Never Fear: Squirting

BY RACHEL RICHARDS '17 

Squirting, common vernacular for female ejaculation, is when someone with a vagina expels, shoots or gushes liquid out of their urethra, often accompanying an orgasm. It’s honestly really cool and sometimes a little messy. The jury is out on what the liquid actually is. It does contain trace amounts of pee. 

The Center for Sexual Pleasure and Health, or the CSPH, says it has a “chemical composition akin to that of semen — consisting of high levels of prostatic acid phosphatase, glucose and fructose — the liquid released during “squirting” consists of urea, creatine and uric acid.” So no, it’s not pee, but overall we’re not completely sure what is going on. As far as Science with a capital “S” is concerned, squirting shouldn’t be real — like the elusive G-spot, located at the front of the vaginal canal, which is known to give intense pleasure when rubbed. 

According to the CSPH, “the exact source and nature of vaginal ejaculation and “squirting” are still subjects of debate amongst scientists and medical professionals.” I enjoy this about traditionally female sexualities, in that they elude science. Squirting is, of course, not gendered and can happen to any and all genders, only relying on the organs one has. Hard science can spend my whole life telling me there is no such thing as a G-spot and I will know they’re wrong. 
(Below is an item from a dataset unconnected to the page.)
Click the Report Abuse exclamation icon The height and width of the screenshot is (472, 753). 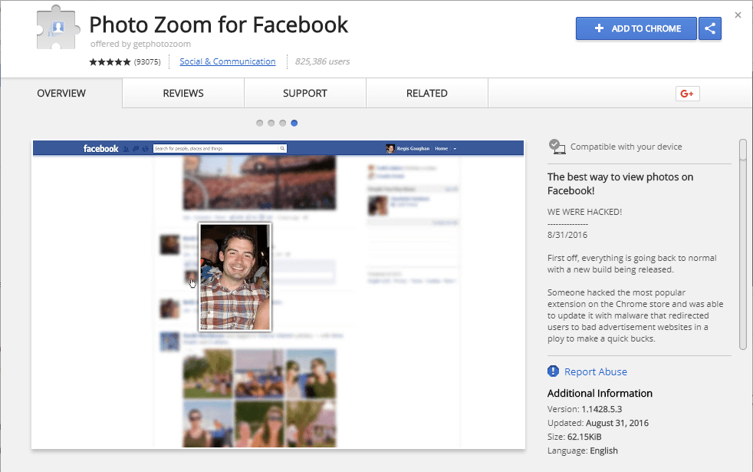pos(553,371)
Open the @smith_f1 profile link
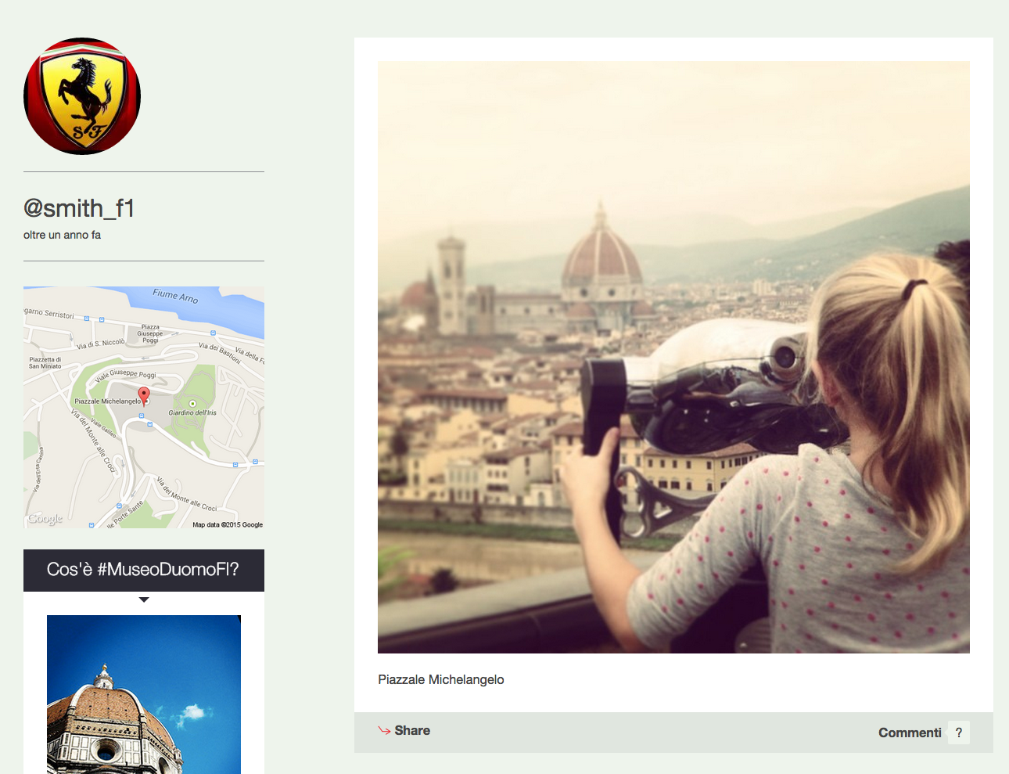1009x774 pixels. (79, 208)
The CSPH says that we think that the liquid expelled during squirting is created in the Skene’s Gland, aka the female prostate. According to a 2000 study titled “Ultrastructure of the normal adult human female prostate gland,” it is located at the lower end of the urethra at the anterior wall of the vagina, homologous to the male prostate. Squirting is most commonly seen in accompaniment of an orgasm, specifically a penetrative G-spot orgasm. Squirting can happen without an orgasm, with a clitoral or with an otherwise non-penetrative or G-spot orgasm, and alternatively orgasms happen without squirting. The amount of ejaculate varies greatly, from a small amount to enough to soak through bedsheets. 
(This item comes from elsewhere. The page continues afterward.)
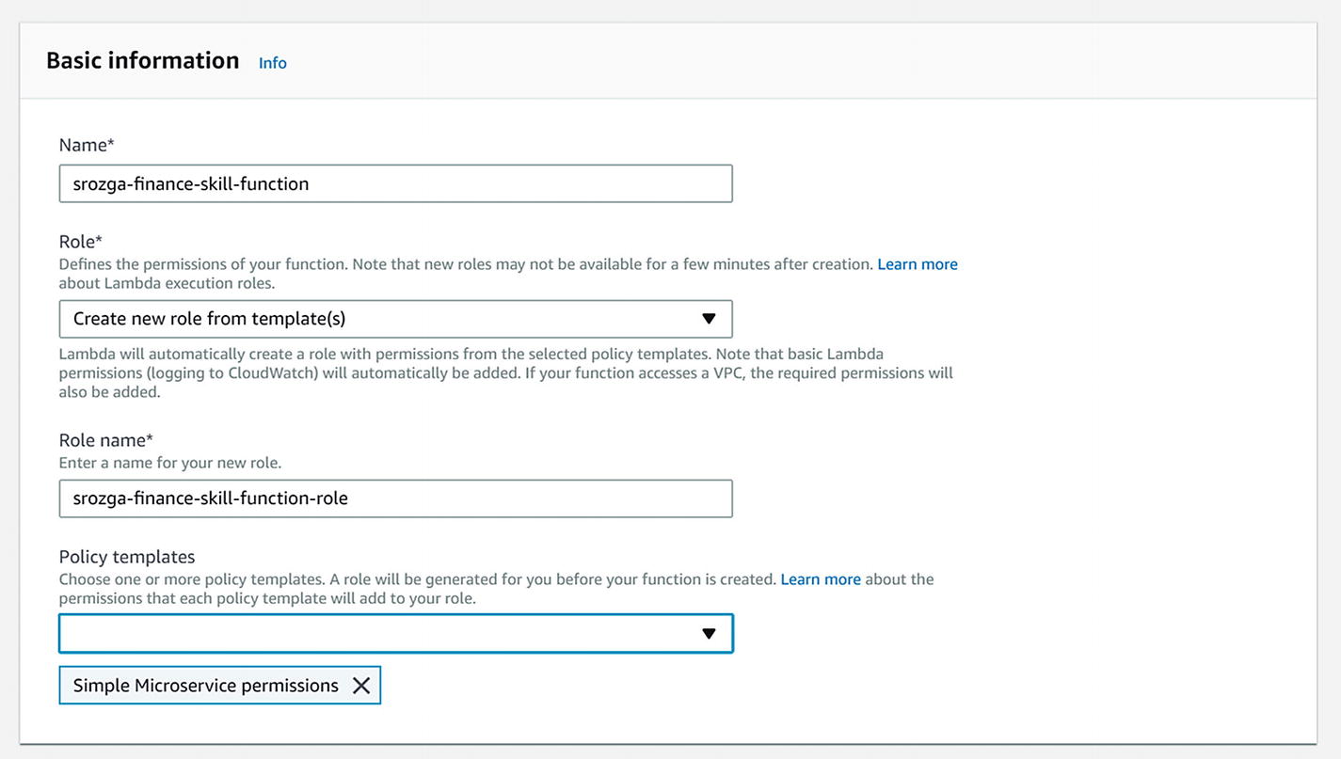
Task: Click the Role* field label
Action: point(81,242)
Not everyone can squirt, but those who haven’t previously can still learn to do so. The common narrative is that the feeling is one of pressure and a need to pee. I’ve never managed to learn myself, so I can’t tell you from personal experience, but the CSPH suggests trying G-spot stimulation, waiting for the feeling, and bearing down to increase your chances. Put down a towel and enjoy!